The idea was simple: To meet progressively higher carbon emission-reduction targets in line with its climate-action commitments under the Paris Agreement and the UN Framework Convention on Climate Change (UNFCCC), the EU needed to impose higher obligations on its own industrial activities in carbon-intensive sectors. As a result, it had to tackle two challenges. One, it had to safeguard the competitiveness of its domestic industry amid cheaper imports from countries where emission reductions or the carbon price for emissions are lower because of differing reduction obligations; and two, it had to prevent carbon leakage through the relocation of its own industrial activity to countries with lower carbon prices or emission targets.
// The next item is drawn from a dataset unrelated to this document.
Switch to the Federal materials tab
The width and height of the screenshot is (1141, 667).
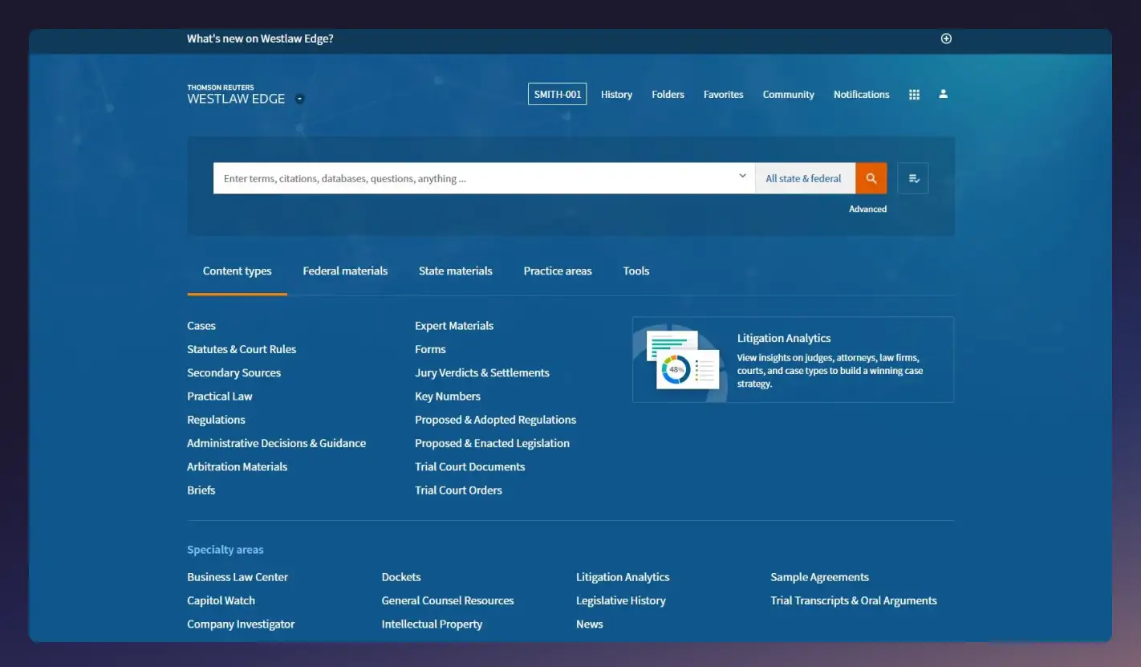(345, 270)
Thus was born the EU’s Carbon Border Adjustment Mechanism (CBAM)—to equalize the carbon price of imported products with its carbon price. From 1 January 2026, EU importers of products in five categories—iron and steel, aluminium, cement, fertilizers, electricity and hydrogen—will need to buy CBAM certificates priced at the price difference of embedded emissions between the EU and the exporter country.
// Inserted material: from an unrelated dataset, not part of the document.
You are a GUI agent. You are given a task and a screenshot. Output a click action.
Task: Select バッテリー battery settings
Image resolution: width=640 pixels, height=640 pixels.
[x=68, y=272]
The CBAM’s thrust is on the quantum of emissions in production processes in each of the five sectors, as well as how these emissions are priced at home. Even if the quantum of emissions is the same for making a tonne of steel, CBAM charges will apply based on the carbon price gap between the exporting country and the EU. For example, the trading price for a tonne of carbon dioxide emissions is about $100 in the EU, $34 in Australia and $7 in China. So, Australian exporters will pay a CBAM charge of at least $66 per tonne, while the likely impact on Chinese imports will be $93. India has no direct system for pricing carbon and there is no methodology yet to derive a carbon price from measures such as energy conservation, mandatory renewable purchase obligations and fossil fuel taxes. It will, therefore, be left to EU-certified auditors to make that assessment based on data provided by individual plants in India on the cost of carbon in the context of a set of fragmented domestic regulations.
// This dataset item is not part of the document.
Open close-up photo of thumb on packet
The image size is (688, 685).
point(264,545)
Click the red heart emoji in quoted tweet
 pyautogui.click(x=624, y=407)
National carbon prices reflect a variety of factors, including the level of economic development, per capita income and each country’s nationally determined contributions to climate action. The International Monetary Fund, for instance, has recommended differential carbon pricing for countries at different stages of economic development—a 2030 price floor of $75 a tonne for advanced economies, $50 for high- income emerging economies such as China, and $25 for lower-income emerging markets such as India. By aiming for “equalization” with the EU, CBAM charges would run against the reality of differential carbon pricing and emission reduction obligations.
The EU’s new mechanism could be valuable if it were to have an impact on emission reduction by forcing imports to decarbonize. But that is unlikely. Both the UN Conference on Trade and Development (UNCTAD) and Asian Development Bank (ADB) have concluded that the CBAM will not have any significant impact on lowering emissions. They also highlight the importance of the sharing and transfer of decarbonization technologies, which is not happening effectively. A report of the Intergovernmental Panel on Climate Change has underscored inadequate transfers, weak adoption of low-emission technologies and low funding as challenges. Both the UNCTAD and ADB note the adverse impact on EU imports from developing nations. The World Bank’s Relative Carbon Exposure Index has also mapped the negative impact on developing-country exports.
One should also not be complacent about the CBAM’s limited initial coverage of five sectors. Given its basic objective to level the playing field for EU producers, its expansion to semi-finished or finished products will be considered in a review planned for 2025. Downstream industries in the EU like auto-manufacturing would perhaps require the CBAM’s scope to widen soon to their own sectors so as to secure their competitiveness, especially those that rely on CBAM-covered inputs like steel.
In its final avatar, the CBAM will have implications for the entire production cycle of all traded products. Its UK replica is expected to be enforced from 2027. In the US, both Republican and Democrat senators have introduced different versions of laws that will impose charges on imports based on their environmental impact in comparison with US-made alternatives. These could render differential climate targets under the UNFCCC meaningless. Further, the tariff reductions and market access promised in free trade agreements that India is negotiating will also likely be nullified by border taxes and carbon charges. Small producers will be hit far more, not only by the burden of paying carbon price differentials, but also because of sheer compliance costs, including of data collection, auditing and certification of emissions.
Substantive talks are needed to craft solutions at the UNFCCC and under World Trade Organization/ FTA negotiations. Not doing so in a timely and effectively way will cost industries of developing countries dearly.
These are the authors’ personal views.